- [Goal of the exercise]:
Reproduce the passage of the vector search text below verbatim, starting at "Performing Vector Search" and ending at "to improve recall.".

- [Study text]:
● ● ● ● ●
Performing Vector Search

The CSS vector database supports a variety of query methods, including standard query, hybrid query, script_score query, rescore query, and painless syntax extension. They enable efficient vector data search by accommodating diverse search needs.

Standard Query: retrieves documents that are most similar to the query vector.
Hybrid Query: combines vector search with traditional OpenSearch queries, such as pre-filtering and Boolean queries.
Script Score Query: enables custom similarity calculations for vector searches by executing a custom script.
Rescore Query: rescores and reranks the top results returned by an initial query to improve recall.
Painless Syntax Extension: allows the use of vector distance or similarity calculation functions in custom scripts.

Standard Query

Standard query is used to retrieve documents that are most similar to the query vector.

The following command will return k (specified by size/topk) records that are the closest matches to the query vector.

POST my_index/_search
{
  "size":2,
  "_source": false, 
  "query": {
    "vector": {
      "my_vector": {
        "vector": [1, 1],
        "topk":2
      }
    }
  }
}

**Table 1** Parameters for standard query
Parameter	Mandatory	Type	Description
size	Yes	Integer	Number of search results to return. Default value: 10
_source	No	Boolean	Whether to return the source text in documents. To reduce data transmission and improve query performance, set this parameter to false. Value range: true (default): Returns the source text. false: Not to return the source text.
query	Yes	Map	Specifies the query vector. Parameters: vector (mandatory): indicates a vector query (vector similarity-based search), including the vector field and query vector value. my_vector (mandatory): queried vector field (for example, my_vector).
● ● ● ● ●
- [Provided data]:

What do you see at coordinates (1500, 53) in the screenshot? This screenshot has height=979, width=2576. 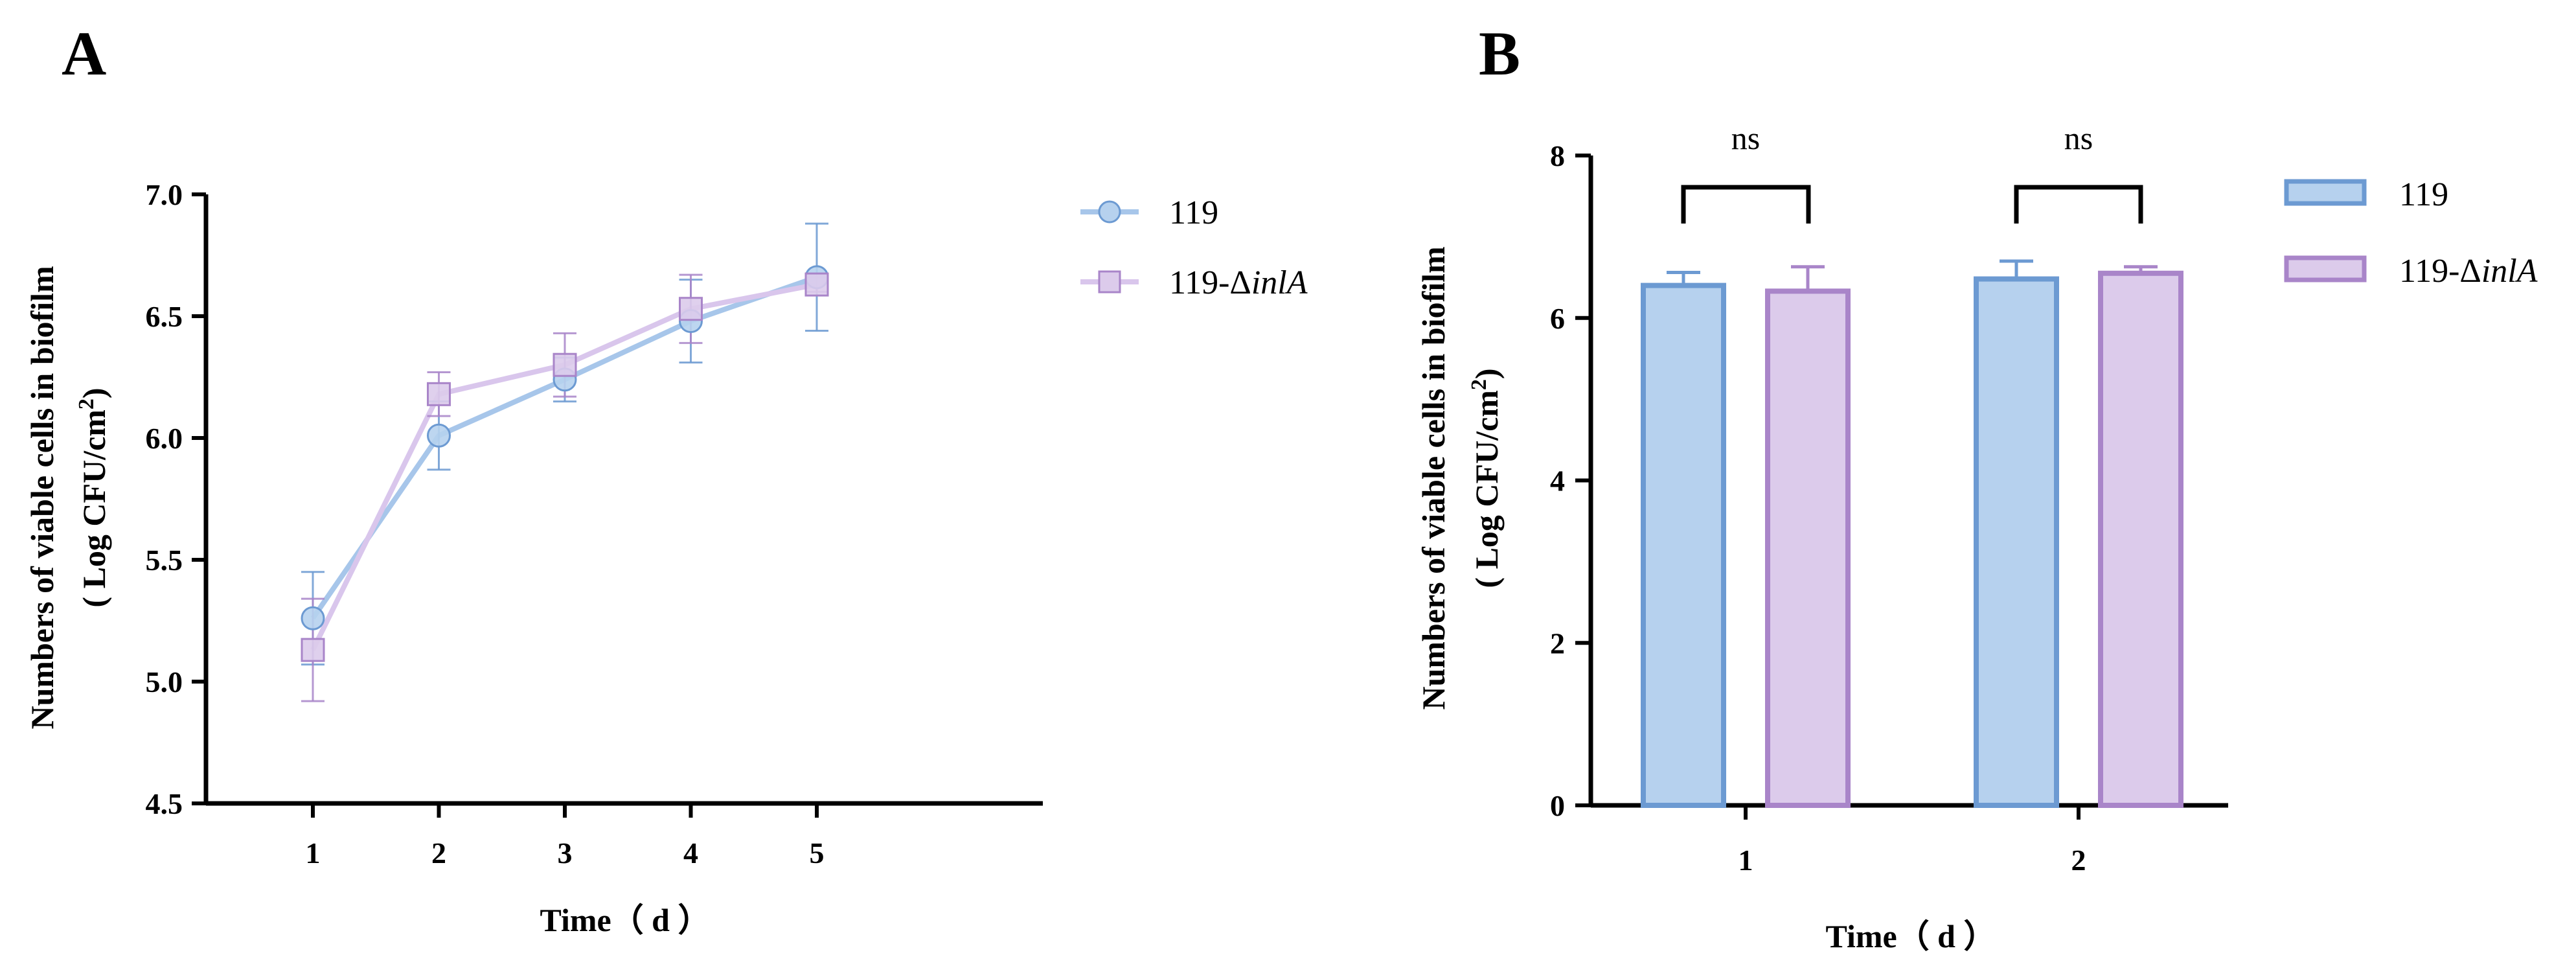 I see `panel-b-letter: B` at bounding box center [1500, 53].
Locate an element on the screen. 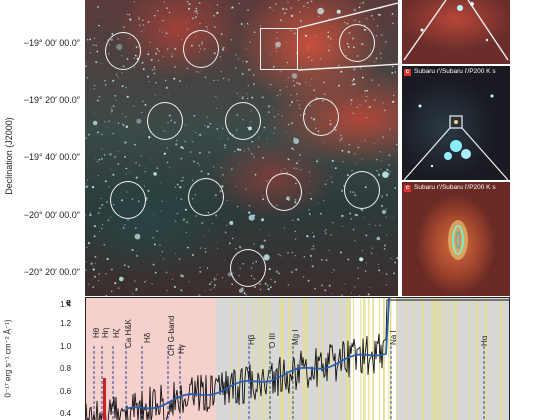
● ● ● ● ●
- [Expected answer]:
Performing Vector Search

The CSS vector database supports a variety of query methods, including standard query, hybrid query, script_score query, rescore query, and painless syntax extension. They enable efficient vector data search by accommodating diverse search needs.

Standard Query: retrieves documents that are most similar to the query vector.
Hybrid Query: combines vector search with traditional OpenSearch queries, such as pre-filtering and Boolean queries.
Script Score Query: enables custom similarity calculations for vector searches by executing a custom script.
Rescore Query: rescores and reranks the top results returned by an initial query to improve recall.